== Exercise brief ==
Copy every one of the records below word for word, keeping each line unchanged and in its original order.
## begin Material shown
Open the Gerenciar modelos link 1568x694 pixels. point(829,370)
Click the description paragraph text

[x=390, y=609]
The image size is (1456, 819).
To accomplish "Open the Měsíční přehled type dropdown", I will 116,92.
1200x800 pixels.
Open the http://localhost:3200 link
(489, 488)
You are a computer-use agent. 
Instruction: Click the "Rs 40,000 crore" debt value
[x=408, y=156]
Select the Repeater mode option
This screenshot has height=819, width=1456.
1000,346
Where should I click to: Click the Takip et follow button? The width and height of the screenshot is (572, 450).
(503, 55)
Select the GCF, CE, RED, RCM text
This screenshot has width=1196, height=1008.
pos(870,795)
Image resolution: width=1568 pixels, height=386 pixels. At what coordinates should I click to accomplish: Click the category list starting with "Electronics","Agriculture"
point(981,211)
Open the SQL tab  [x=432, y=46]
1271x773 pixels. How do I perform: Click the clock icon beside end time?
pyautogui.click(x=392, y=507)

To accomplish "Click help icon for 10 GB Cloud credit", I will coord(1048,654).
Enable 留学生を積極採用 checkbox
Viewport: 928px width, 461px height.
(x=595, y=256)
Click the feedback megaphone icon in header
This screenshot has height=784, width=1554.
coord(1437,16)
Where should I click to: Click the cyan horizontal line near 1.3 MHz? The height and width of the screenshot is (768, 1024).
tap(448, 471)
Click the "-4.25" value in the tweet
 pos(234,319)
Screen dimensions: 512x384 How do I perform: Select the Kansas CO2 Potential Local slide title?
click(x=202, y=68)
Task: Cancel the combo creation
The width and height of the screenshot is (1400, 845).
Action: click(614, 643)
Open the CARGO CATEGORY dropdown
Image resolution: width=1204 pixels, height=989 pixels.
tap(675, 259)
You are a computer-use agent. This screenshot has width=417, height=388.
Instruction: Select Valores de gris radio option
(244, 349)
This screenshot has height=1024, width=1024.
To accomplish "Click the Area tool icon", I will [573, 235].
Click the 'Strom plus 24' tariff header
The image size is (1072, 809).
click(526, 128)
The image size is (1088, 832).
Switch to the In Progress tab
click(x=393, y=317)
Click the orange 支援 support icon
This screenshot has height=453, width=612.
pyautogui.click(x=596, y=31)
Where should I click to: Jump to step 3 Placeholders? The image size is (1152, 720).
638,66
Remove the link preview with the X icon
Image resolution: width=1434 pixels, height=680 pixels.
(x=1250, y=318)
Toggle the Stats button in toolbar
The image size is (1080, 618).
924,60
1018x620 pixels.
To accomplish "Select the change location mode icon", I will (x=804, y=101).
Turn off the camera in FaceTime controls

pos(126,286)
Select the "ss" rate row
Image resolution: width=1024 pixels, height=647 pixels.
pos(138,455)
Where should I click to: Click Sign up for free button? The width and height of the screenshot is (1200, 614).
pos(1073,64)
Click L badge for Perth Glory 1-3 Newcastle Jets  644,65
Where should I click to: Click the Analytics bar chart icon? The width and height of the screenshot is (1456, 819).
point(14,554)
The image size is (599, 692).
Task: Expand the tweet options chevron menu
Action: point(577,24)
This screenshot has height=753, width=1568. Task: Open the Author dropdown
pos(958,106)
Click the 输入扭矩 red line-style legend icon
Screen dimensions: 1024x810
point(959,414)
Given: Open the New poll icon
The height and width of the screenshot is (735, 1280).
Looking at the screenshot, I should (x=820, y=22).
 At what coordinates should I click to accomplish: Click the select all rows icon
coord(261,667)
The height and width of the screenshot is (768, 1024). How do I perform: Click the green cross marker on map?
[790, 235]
## end Material shown
== Finished exercise ==
Open the Gerenciar modelos link 1568x694 pixels. point(829,370)
Click the description paragraph text

[x=390, y=609]
The image size is (1456, 819).
To accomplish "Open the Měsíční přehled type dropdown", I will 116,92.
1200x800 pixels.
Open the http://localhost:3200 link
(489, 488)
You are a computer-use agent. 
Instruction: Click the "Rs 40,000 crore" debt value
[x=408, y=156]
Select the Repeater mode option
This screenshot has height=819, width=1456.
1000,346
Where should I click to: Click the Takip et follow button? The width and height of the screenshot is (572, 450).
(503, 55)
Select the GCF, CE, RED, RCM text
This screenshot has width=1196, height=1008.
pos(870,795)
Image resolution: width=1568 pixels, height=386 pixels. At what coordinates should I click to accomplish: Click the category list starting with "Electronics","Agriculture"
point(981,211)
Open the SQL tab  [x=432, y=46]
1271x773 pixels. How do I perform: Click the clock icon beside end time?
pyautogui.click(x=392, y=507)

To accomplish "Click help icon for 10 GB Cloud credit", I will coord(1048,654).
Enable 留学生を積極採用 checkbox
Viewport: 928px width, 461px height.
(x=595, y=256)
Click the feedback megaphone icon in header
This screenshot has height=784, width=1554.
coord(1437,16)
Where should I click to: Click the cyan horizontal line near 1.3 MHz? The height and width of the screenshot is (768, 1024).
tap(448, 471)
Click the "-4.25" value in the tweet
 pos(234,319)
Screen dimensions: 512x384 How do I perform: Select the Kansas CO2 Potential Local slide title?
click(x=202, y=68)
Task: Cancel the combo creation
The width and height of the screenshot is (1400, 845).
Action: click(614, 643)
Open the CARGO CATEGORY dropdown
Image resolution: width=1204 pixels, height=989 pixels.
tap(675, 259)
You are a computer-use agent. This screenshot has width=417, height=388.
Instruction: Select Valores de gris radio option
(244, 349)
This screenshot has height=1024, width=1024.
To accomplish "Click the Area tool icon", I will [573, 235].
Click the 'Strom plus 24' tariff header
The image size is (1072, 809).
click(526, 128)
The image size is (1088, 832).
Switch to the In Progress tab
click(x=393, y=317)
Click the orange 支援 support icon
This screenshot has height=453, width=612.
pyautogui.click(x=596, y=31)
Where should I click to: Jump to step 3 Placeholders? The image size is (1152, 720).
638,66
Remove the link preview with the X icon
Image resolution: width=1434 pixels, height=680 pixels.
(x=1250, y=318)
Toggle the Stats button in toolbar
The image size is (1080, 618).
924,60
1018x620 pixels.
To accomplish "Select the change location mode icon", I will (x=804, y=101).
Turn off the camera in FaceTime controls

pos(126,286)
Select the "ss" rate row
Image resolution: width=1024 pixels, height=647 pixels.
pos(138,455)
Where should I click to: Click Sign up for free button? The width and height of the screenshot is (1200, 614).
pos(1073,64)
Click L badge for Perth Glory 1-3 Newcastle Jets  644,65
Where should I click to: Click the Analytics bar chart icon? The width and height of the screenshot is (1456, 819).
point(14,554)
The image size is (599, 692).
Task: Expand the tweet options chevron menu
Action: point(577,24)
This screenshot has height=753, width=1568. Task: Open the Author dropdown
pos(958,106)
Click the 输入扭矩 red line-style legend icon
Screen dimensions: 1024x810
point(959,414)
Given: Open the New poll icon
The height and width of the screenshot is (735, 1280).
Looking at the screenshot, I should (x=820, y=22).
 At what coordinates should I click to accomplish: Click the select all rows icon
coord(261,667)
The height and width of the screenshot is (768, 1024). How do I perform: Click the green cross marker on map?
[790, 235]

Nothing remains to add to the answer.